Samoa is meant to be governed by matais
Makelusa Leavasa of Falealili is certain.
Without the work of chiefs and Village Councils, Samoa would be in a state without laws since the Police cannot deal with all the problems of today.
Speaking to the Village Voice, he said Village Councils maintain peace and harmony within villages in Savaii, Upolu, Apolima and Manono.
“The Village council system is still the true Samoan way of solving problems and maintaining law and order for peace in our country,” he said
“Back here in the village, village councils look after the village and guide the behaviour of everyone especially the young people.”
“Their role is very important when differences in the villages arise; we advise and try to straighten up anything.”
“So people in our village mostly depend on us for decision making and we also support them in delivering any programmes they want.”
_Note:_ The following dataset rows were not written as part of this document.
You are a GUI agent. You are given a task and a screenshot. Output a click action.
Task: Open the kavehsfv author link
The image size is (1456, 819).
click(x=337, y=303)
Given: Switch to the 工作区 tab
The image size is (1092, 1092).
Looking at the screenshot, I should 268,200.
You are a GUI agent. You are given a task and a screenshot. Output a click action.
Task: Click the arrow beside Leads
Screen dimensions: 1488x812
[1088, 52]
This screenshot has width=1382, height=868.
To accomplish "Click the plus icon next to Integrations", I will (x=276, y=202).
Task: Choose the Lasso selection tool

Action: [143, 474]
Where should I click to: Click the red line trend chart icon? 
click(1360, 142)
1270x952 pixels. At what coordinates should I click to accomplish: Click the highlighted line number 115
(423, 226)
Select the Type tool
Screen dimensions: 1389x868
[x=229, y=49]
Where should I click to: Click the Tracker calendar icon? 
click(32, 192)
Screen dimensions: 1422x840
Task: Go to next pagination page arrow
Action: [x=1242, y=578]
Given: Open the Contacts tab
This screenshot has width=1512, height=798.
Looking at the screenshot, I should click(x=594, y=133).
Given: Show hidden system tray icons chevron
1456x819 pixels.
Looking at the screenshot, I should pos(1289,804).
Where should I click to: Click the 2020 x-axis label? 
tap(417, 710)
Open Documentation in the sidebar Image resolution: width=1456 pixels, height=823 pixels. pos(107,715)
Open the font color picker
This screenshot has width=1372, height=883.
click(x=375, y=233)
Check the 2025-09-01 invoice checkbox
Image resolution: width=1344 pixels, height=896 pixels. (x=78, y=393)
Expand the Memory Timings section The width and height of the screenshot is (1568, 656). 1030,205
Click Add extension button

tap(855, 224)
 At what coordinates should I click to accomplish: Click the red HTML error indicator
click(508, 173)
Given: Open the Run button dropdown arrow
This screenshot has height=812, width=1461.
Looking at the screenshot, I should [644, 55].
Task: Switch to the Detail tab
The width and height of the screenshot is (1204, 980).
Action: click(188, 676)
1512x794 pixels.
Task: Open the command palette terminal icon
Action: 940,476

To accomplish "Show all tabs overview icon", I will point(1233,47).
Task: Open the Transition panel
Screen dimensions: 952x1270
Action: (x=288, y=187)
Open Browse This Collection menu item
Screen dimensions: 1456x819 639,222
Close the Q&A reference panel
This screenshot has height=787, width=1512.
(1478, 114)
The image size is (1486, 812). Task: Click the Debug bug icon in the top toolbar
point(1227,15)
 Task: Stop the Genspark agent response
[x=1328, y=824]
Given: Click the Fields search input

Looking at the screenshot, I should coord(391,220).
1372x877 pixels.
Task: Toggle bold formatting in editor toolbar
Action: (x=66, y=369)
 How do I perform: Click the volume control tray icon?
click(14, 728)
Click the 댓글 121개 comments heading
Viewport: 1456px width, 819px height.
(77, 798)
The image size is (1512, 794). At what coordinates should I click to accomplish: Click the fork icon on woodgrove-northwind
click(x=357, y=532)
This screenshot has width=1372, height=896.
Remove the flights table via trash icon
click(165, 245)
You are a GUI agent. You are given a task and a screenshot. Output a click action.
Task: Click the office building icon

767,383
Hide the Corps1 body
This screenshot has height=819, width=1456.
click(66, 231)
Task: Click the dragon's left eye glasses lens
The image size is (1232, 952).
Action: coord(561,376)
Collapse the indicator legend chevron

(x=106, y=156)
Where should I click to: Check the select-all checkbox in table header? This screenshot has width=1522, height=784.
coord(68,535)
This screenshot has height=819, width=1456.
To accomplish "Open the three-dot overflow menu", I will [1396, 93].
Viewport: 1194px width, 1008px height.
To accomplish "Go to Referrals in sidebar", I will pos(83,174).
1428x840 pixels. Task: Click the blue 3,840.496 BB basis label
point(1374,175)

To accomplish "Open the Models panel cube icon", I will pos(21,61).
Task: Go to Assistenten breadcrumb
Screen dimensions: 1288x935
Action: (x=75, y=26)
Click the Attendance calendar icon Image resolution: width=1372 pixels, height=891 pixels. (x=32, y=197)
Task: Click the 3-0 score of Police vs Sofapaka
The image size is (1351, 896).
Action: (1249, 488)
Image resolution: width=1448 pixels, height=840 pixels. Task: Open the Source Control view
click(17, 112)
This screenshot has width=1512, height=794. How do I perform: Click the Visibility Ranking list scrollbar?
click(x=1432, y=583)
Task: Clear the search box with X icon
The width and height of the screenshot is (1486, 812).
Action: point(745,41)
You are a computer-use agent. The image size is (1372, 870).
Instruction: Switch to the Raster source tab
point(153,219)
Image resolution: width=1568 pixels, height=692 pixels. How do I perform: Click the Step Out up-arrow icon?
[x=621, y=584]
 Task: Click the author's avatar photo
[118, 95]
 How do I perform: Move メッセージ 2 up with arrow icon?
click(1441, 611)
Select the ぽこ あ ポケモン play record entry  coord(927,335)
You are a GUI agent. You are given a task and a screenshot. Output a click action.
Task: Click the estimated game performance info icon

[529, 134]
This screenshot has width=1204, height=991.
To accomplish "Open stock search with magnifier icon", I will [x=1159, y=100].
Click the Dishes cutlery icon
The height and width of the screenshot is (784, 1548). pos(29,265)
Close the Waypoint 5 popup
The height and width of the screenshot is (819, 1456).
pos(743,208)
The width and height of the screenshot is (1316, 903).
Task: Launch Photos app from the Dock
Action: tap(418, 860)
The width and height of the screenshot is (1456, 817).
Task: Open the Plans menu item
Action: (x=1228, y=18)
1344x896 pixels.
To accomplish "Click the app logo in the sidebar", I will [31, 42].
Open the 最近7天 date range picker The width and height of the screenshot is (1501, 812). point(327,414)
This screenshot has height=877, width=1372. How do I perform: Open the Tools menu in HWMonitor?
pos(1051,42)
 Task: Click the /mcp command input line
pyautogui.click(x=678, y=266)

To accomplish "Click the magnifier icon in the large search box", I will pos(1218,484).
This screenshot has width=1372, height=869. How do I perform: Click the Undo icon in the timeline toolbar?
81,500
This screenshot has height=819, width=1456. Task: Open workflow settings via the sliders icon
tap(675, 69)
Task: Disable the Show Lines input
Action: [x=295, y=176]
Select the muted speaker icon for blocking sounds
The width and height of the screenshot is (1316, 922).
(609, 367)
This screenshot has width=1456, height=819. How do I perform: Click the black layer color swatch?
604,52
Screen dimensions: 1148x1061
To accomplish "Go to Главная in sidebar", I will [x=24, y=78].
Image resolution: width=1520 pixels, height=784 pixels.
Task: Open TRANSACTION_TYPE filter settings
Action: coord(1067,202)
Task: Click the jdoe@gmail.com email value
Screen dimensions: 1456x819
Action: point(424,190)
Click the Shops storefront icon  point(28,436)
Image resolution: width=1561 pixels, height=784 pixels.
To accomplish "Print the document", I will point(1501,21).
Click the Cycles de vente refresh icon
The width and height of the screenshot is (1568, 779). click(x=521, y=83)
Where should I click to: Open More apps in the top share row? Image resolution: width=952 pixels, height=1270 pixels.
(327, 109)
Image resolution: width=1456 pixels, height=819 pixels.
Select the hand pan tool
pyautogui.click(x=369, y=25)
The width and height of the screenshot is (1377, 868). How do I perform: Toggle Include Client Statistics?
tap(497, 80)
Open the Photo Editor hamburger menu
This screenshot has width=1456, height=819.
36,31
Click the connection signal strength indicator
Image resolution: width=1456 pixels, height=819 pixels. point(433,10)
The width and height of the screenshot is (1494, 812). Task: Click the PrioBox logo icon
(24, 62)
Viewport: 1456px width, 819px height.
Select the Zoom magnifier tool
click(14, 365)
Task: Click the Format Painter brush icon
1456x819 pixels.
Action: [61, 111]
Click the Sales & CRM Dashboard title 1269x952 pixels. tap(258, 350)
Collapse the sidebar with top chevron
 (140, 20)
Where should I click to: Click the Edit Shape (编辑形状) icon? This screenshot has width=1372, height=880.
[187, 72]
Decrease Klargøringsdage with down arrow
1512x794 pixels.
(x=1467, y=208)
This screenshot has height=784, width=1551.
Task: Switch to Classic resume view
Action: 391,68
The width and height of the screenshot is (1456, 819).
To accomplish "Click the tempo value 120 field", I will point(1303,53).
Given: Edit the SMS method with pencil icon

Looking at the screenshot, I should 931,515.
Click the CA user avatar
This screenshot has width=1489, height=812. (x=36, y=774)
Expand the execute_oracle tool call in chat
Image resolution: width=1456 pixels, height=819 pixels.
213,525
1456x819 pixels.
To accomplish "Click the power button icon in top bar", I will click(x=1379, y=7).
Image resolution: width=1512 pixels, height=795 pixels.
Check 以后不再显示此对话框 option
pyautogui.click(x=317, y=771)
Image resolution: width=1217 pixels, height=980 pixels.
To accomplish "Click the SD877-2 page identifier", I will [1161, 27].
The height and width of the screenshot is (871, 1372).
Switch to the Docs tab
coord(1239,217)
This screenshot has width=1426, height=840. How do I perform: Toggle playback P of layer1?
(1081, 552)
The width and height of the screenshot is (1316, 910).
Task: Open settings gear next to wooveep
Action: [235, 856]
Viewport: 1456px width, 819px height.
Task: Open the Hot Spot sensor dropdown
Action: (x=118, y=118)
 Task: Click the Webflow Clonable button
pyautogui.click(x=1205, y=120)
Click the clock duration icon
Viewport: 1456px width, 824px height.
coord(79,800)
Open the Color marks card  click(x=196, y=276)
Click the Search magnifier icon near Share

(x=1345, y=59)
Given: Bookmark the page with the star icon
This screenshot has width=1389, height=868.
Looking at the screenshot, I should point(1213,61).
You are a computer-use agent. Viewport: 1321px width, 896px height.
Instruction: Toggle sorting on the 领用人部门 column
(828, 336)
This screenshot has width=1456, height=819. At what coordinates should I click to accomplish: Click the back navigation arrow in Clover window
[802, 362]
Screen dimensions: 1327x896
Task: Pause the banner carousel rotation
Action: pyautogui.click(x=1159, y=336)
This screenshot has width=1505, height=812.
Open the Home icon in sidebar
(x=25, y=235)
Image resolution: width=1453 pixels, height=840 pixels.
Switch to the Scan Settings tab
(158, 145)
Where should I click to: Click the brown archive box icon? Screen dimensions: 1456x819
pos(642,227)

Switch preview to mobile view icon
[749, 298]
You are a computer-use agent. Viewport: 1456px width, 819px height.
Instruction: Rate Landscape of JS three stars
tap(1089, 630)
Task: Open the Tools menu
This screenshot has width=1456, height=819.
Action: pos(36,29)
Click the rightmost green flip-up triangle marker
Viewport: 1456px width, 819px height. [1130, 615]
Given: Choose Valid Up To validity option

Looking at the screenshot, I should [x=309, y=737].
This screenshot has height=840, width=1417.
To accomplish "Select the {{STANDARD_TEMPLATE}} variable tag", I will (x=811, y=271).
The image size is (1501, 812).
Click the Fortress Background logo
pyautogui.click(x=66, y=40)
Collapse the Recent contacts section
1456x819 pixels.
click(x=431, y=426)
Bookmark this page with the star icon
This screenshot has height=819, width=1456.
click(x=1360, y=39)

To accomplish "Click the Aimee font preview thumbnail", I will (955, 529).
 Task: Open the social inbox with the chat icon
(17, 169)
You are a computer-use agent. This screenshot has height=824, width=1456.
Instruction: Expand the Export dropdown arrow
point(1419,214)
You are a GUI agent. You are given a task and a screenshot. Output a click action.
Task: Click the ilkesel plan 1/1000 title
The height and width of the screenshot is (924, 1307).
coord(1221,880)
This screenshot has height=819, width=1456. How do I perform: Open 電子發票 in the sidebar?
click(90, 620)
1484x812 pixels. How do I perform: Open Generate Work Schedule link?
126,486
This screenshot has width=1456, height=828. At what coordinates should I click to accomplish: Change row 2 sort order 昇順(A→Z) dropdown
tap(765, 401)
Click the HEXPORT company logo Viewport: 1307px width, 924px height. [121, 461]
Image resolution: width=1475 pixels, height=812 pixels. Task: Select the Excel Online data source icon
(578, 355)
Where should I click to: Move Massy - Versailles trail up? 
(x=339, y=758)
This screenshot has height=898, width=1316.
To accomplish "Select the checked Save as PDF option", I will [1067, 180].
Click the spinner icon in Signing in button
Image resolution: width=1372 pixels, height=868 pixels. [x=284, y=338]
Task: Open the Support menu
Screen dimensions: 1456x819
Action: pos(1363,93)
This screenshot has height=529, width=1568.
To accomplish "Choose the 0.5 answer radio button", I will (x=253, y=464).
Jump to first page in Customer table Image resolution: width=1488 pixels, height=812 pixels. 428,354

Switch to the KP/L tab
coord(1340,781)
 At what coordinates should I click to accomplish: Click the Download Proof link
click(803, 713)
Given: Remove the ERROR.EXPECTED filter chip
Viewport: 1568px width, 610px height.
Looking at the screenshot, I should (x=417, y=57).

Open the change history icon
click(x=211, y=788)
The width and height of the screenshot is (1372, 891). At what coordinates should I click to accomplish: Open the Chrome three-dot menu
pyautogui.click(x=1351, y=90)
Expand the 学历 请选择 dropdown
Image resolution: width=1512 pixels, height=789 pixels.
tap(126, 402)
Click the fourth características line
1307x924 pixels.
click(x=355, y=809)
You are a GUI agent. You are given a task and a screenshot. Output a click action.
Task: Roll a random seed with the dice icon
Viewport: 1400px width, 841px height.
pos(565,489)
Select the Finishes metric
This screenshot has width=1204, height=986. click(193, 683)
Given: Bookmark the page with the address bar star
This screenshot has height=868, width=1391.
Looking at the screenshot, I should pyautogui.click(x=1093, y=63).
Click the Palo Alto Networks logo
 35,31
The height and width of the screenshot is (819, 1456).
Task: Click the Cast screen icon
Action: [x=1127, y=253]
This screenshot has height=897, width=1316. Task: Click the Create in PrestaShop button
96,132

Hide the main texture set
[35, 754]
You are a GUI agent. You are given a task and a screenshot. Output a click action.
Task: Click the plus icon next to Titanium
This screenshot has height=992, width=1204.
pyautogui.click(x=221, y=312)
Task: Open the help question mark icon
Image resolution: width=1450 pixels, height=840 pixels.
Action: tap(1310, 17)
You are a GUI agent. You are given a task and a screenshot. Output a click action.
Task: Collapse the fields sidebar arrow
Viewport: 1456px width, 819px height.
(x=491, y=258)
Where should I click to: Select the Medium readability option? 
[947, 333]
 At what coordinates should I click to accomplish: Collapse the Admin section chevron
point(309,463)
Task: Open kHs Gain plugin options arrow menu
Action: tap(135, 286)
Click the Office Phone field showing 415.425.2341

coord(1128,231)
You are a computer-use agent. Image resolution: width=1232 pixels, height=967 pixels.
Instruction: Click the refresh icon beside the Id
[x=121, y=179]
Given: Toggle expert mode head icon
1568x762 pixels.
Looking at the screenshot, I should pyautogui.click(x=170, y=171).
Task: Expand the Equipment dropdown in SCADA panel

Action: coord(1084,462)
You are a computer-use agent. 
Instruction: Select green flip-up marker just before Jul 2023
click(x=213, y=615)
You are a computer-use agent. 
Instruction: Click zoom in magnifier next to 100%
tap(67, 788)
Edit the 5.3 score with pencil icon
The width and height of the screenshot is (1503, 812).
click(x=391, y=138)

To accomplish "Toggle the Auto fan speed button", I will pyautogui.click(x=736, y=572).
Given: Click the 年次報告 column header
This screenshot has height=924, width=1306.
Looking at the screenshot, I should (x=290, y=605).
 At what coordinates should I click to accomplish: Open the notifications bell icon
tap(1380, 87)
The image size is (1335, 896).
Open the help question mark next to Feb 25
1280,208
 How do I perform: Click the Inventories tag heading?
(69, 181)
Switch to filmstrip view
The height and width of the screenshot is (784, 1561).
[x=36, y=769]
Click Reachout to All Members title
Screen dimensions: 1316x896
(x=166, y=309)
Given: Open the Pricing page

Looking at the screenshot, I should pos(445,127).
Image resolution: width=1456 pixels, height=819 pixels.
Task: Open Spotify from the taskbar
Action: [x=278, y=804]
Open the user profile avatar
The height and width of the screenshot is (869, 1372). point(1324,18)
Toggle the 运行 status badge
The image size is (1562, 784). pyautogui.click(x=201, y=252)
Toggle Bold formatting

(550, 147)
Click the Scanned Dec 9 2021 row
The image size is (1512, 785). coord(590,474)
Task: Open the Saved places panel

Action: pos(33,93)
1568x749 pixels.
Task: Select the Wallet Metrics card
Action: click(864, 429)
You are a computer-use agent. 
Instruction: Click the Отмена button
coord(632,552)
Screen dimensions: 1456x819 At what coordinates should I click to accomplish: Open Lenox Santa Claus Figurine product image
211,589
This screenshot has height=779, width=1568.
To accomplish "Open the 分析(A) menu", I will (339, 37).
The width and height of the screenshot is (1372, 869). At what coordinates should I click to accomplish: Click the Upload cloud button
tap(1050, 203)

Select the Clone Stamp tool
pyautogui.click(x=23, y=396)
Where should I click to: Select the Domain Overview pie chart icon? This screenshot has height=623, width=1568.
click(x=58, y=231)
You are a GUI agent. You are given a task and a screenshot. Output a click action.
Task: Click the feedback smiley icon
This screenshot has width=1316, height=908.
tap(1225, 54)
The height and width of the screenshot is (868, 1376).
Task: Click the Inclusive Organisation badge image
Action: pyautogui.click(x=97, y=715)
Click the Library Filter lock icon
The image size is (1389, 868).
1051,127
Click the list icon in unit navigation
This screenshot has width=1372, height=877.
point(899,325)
Makelusa said Samoa is going through so many changes and some of them are not good.
“Especially when we are looking at technology,” he said. “The developments in our country, the influence from overseas... these things can’t be all good.”
This is why the chiefs need to maintain the Samoan culture.
“I think if we are strong enough we can still maintain our way of living.”
“Samoa is meant to be governed by chiefs and that’s how it should be.”
He went on to say that “the rude behaviour of some young people is sad.”
“You can see everywhere the growing number of drunks on the road especially at night time and their behaviour tells us they need to learn more about the culture.”
“Yes we all know that people are free to do whatever they want to do, but we are Samoans.”
“We know our culture very well, we know how to respect others and yet the behaviour of many young people here shows that they are unreliable.”
Asked about the difference of life in the village he said our culture is strong in the villages.
“That’s the big difference for me, for example when you go to Vaitele, Falelauniu.... most of the villages there don’t have village council so you can do whatever you want.”
“You’re in your own world.”
Looking back, Makelusa said everything was easy back then.
“I don’t know about other villages, but back in the days, we all listened to our elders.”
“We learned how to do things by observing our elders, like weaving, how to carve handicrafts and the list goes on and on.”
“They made decisions for us and our role was to advise them and support them.”
“I think we should go back to those days, going back really helps to bring back our cultural values and practices.”
“From what I believe, village councils together with the fa’asamaoa can control.”
“Personally, this is another good way to maintain our culture and heritage.”